Reynolds jerked up his head. The unspoken threat hovered between them. Two weeks ago Charles had fought off the cutthroats who’d nearly taken Reynolds’s life in a dark Blackfriars alley. That was not the worst of it. The whore Reynolds had assumed was a woman had in fact sported a cock the size of a mutton hock.

“Good God, Trethveyan, enough!” Reynolds banged his fist upon the table and fixed a pair of blood shot eyes upon him. “Take the damned woman if that’ll settle the score in your eyes. No doubt she’ll be as willing to whore herself to you as to me though if she’s the good Puritan she appears you’ll have as much joy of it as spearing a dead oxen.”

Charles was careful to dress his relief up and parade himself as the cockerel Reynolds would have been in switched circumstances. His inner jubilation was short-lived, however, by Reynolds’s final stipulation. “Before you burst your breeches Trethveyan, you can round up the men who’ve made free with the motley crew who took refuge here. There’d better be a cook somewhere worth his salt, for by God, I’ve no intention of supping on the fare that masqueraded as my dinner.”

Charles acknowledged the order with a bow, though he was seething.

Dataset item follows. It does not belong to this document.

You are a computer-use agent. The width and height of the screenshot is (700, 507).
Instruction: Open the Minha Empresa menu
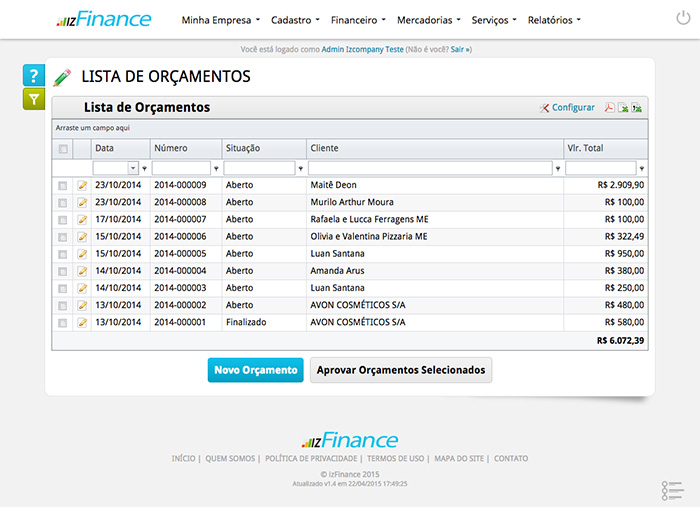(220, 20)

“You hear that, Tretheyan!” Reynolds’s voice was slurred. “If you don’t ensure something decent is served from hereon in, then you forfeit the woman! I take it you’ll want her tomorrow night, too.” Clearly he’d decided it was wise to appease Charles without making it too obvious. “We’ll take two days to rest the men and secure our stake here before we move on. That’ll be incentive enough, eh - for both of us!”

Two nights. Charles left the chamber, his gut churning, barking orders as he furiously considered how best to approach Elizabeth. She’d loved him once; he didn’t doubt it. But though she’d gone some way towards resisting her father’s pressure to wed Drummond she’d not had faith enough in Charles.

Granted, she might have preferred Charles in her bed but Charles was still a man on the make. Were guilt and regret the reasons he’d seen no flare of excitement when surely she must have understood Charles’s objection to Reynolds’s outrageous proposal?

There’d been no glimmer of pleasure in her expression the last time he’d seen her, and God knew, the memory of that painful encounter was been branded on his memory.

* * *

When Charles returned to the Great Hall to report to Reynolds he was told the captain had left twenty minutes before. “To pay his respects to his fair Lady Captive,” the sergeant-at-arms informed Charles with a leer.

Charles pounded up the stairs, pushed past the guards who were sniggering at the keyhole and threw open the bedchamber door with no ceremonious knock. The sight that greeted his eyes was no less sickening for being as he feared.

“God rot you, Reynolds, you promised her to me!” he snarled, hurling himself upon his commander who was labouring upon the woman on the bed. From Elizabeth he heard no screaming, just quiet sobbing as she lay still and rigid, her hands gripping the bed post.